(Corrects final paragraph to show Singapore’s previous reading was 61, not 63)
SYDNEY, June 19 (Reuters) - Optimism among Asia’s top companies gathered momentum in the second quarter despite lingering concerns about the global economy and rising costs, the latest Thomson Reuters/INSEAD Asia Business Sentiment Survey published on Wednesday showed.
The Thomson Reuters/INSEAD Asia Business Sentiment Index climbed six points to 71 in June, its highest level in five quarters and the third consecutive quarterly rise, suggesting the rebound from a drop in the three months ended last June and September was here to stay. A reading above 50 indicates a generally positive outlook.
Of the 91 companies that participated in the poll, 43.9 percent were positive about their outlook, while 53.8 percent were neutral. A tiny 2.2 percent reported a negative outlook.
PDF of survey link.reuters.com/sex88t
Insider video link.reuters.com/tyx88t
Sentiment survey vs MSCI link.reuters.com/mer88t
Biggest perceived risks link.reuters.com/ner88t
AUSTRALIA: KEEPS IMPROVING (INDEX AT 75 vs 63 IN Q1)
Business confidence among companies in Australia continued to improve in the second quarter, driving the country’s sentiment index to its highest level since the first quarter 2012, although more participants were worried about the global economy.
Of the 14 respondents, seven companies were positive while the other seven were neutral about the business outlook. In the previous quarter when there were eight respondents, two were positive and six were neutral.
Eleven respondents said world economic uncertainty was their top worry, much more than those in the March survey. Six companies said their new orders increased, while seven said orders were the same.
Corporate sentiment in China remained subdued after a drop in March, as companies worried about global economic uncertainty and rising costs. All 11 respondents were neutral on their business outlook with the index flat at a record low of 50.
Five companies said the world economy was their biggest concern, three blamed rising costs and one cited regulatory uncertainty. Three said they saw increased orders while seven said new orders remained the same.

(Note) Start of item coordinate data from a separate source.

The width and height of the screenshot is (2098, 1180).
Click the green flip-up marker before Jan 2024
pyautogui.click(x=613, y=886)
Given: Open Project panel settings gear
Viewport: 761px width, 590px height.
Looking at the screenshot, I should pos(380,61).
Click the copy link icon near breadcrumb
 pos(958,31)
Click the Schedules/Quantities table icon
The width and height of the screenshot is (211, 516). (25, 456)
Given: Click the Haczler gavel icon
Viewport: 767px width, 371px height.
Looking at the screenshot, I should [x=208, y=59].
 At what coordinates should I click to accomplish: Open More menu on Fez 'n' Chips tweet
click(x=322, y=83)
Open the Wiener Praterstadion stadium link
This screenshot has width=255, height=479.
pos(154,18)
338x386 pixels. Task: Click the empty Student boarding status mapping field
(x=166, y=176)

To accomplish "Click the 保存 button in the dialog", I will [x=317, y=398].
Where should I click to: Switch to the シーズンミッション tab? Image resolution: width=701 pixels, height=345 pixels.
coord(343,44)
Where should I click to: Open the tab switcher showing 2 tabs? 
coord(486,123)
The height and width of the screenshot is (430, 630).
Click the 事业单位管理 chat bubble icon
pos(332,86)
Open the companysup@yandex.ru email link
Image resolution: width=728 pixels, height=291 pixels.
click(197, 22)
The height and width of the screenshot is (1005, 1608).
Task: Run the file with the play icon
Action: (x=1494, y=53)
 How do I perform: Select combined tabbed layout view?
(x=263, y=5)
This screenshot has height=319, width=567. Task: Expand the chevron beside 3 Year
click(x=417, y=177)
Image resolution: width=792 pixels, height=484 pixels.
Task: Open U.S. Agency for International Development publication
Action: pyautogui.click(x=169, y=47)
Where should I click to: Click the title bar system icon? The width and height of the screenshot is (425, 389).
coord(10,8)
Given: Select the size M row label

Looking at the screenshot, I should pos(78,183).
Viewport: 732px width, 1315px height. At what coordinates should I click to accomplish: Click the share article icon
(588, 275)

Worries about rising costs continued to weigh on business sentiment in India, pulling the index down to the lowest level since December 2009.
Of four respondents, two were positive, one neutral and one negative, the first time a company reported a negative response since the December 2011 survey. Three companies said rising prices were the biggest challenge, while one cited other risks.
Two companies saw rising costs as a worry, while the other two were concerned about currency volatility and global economic uncertainty respectively. Two companies said new orders were higher, while one said sales decreased.
Business sentiment in Japan jumped to the highest level in three years, although companies were still worried about the global economic uncertainty environment, volatile currency fluctuations and rising costs.
Of the 19 respondents, which included Daiichi Sankyo Co Ltd (4568.T), Toshiba Corp (6502.T), Hitachi Ltd (6501.T) and Sharp Corp (6753.T), five were positive on the outlook and 14 were neutral. In the previous survey, only one out of 22 participants was positive.
Seven companies said their biggest concern was the world economy, while five worried about currency volatility and two saw rising costs as the main risk.
Business confidence among companies in South Korea significantly improved in the June quarter, climbing to the highest since the second quarter of 2011.
Of seven respondents, including Hyundai Heavy Industries Co Ltd (009540.KS), five were neutral about their outlook and two were positive. It was the first time companies reported positive responses in a year.
A majority of six said the global economy was their top business risk, while one saw foreign exchange volatility as a concern.
TAIWAN: PULLS BACK FROM 1-YR HIGH (INDEX AT 67 VS 88 IN Q1)
Taiwan’s corporate sentiment index pulled back from a one-year high in the last quarter, as global economic uncertainties weighed.
Only one out of three respondents was positive in their outlook, compared with three positive responses out of four in the previous survey. The other two were neutral.
All three participants saw economic uncertainty as the biggest risk. Only one company reported increased orders, while two said sales remained the same.
SE ASIA: MIXED (INDONESIA at 100; PHILIPPINES At 94; SINGAPORE, MALAYSIA AT 83; THAILAND 42)
Business confidence in Southeast Asia was mixed in the second quarter, with Indonesian companies unanimously turning positive and Thailand’s sentiment index dropping to an all-time low.
Indonesia, the region’s biggest economy, improved significantly in business confidence as all nine respondents were positive in the their outlook, up from three in the previous quarter.
Of six companies in Thailand, five were neutral and one was negative compared with one out of five respondents with a positive outlook in the previous three months.
Singapore’s confidence improved from the previous reading of 61, with four still concerned about the global economy.
**Companies sampled for the survey may change from one quarter to the next.